8,7 proc. to najwyższy wczoraj wzrost na GPW – przy ponad  2,1 mln zł obrotów zdrożały akcje  łomżyńskiej spółki. Od początku kwietnia spółka zdrożała o 82 proc., a od początku roku – o ponad 170 proc.

Jak wytłumaczyć tak znaczny skok akcji? Pomaga hossa na rynku żywności. Bardzo słabe ubiegłoroczne zbiory ziemniaków sprawiły, że na rynku zaczęło brakować skrobi ziemniaczanej, którą produkuje Pepees. Jej średnie ceny wzrosły z 1,4 tys. zł za tonę w grudniu 2009 r. do 3,1 tys. rok później, by w 2011 r. pozostać na ścieżce wzrostu. Pepees skorzystał na podwyżkach, zamykając IV kw. 2010 r. z 5,5 mln zł zysku i kończąc rok z prawie 1,8 mln zł zarobku.

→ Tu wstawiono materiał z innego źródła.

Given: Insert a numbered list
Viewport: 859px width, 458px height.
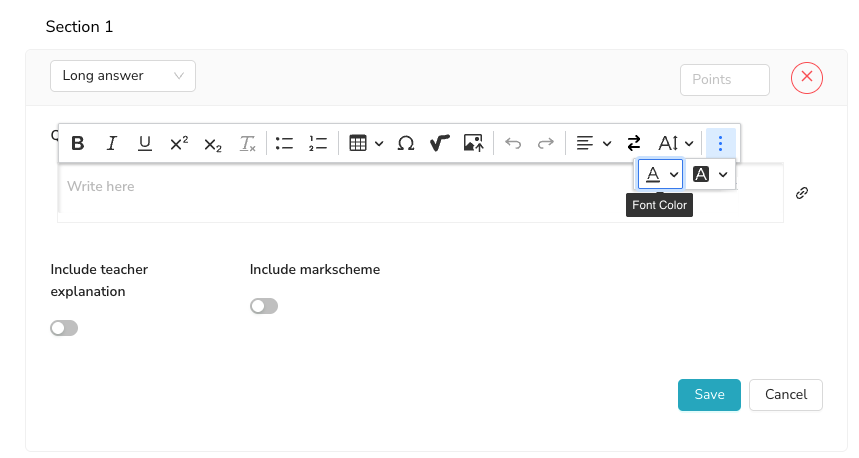Looking at the screenshot, I should coord(318,143).
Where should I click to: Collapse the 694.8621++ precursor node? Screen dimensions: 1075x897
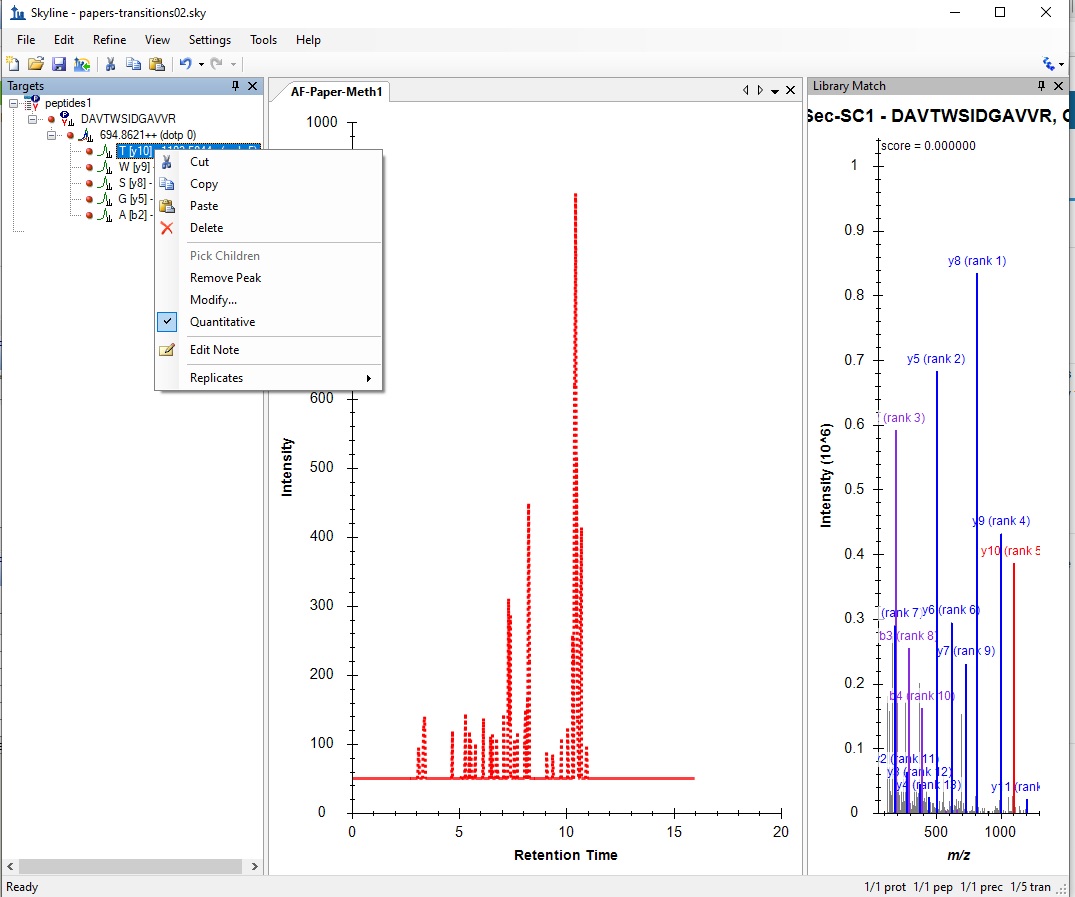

Wpływ na kurs Pepees może mieć też ZWZA zwołane na 10 maja. Może na nim dojść do kolejnego starcia między głównym akcjonariuszem Midston Developments a grupą inwestorów popierających zarząd. Możliwe, że strony, chcąc umocnić pozycję przed ZWZA, zdecydują się zwiększyć stan posiadania.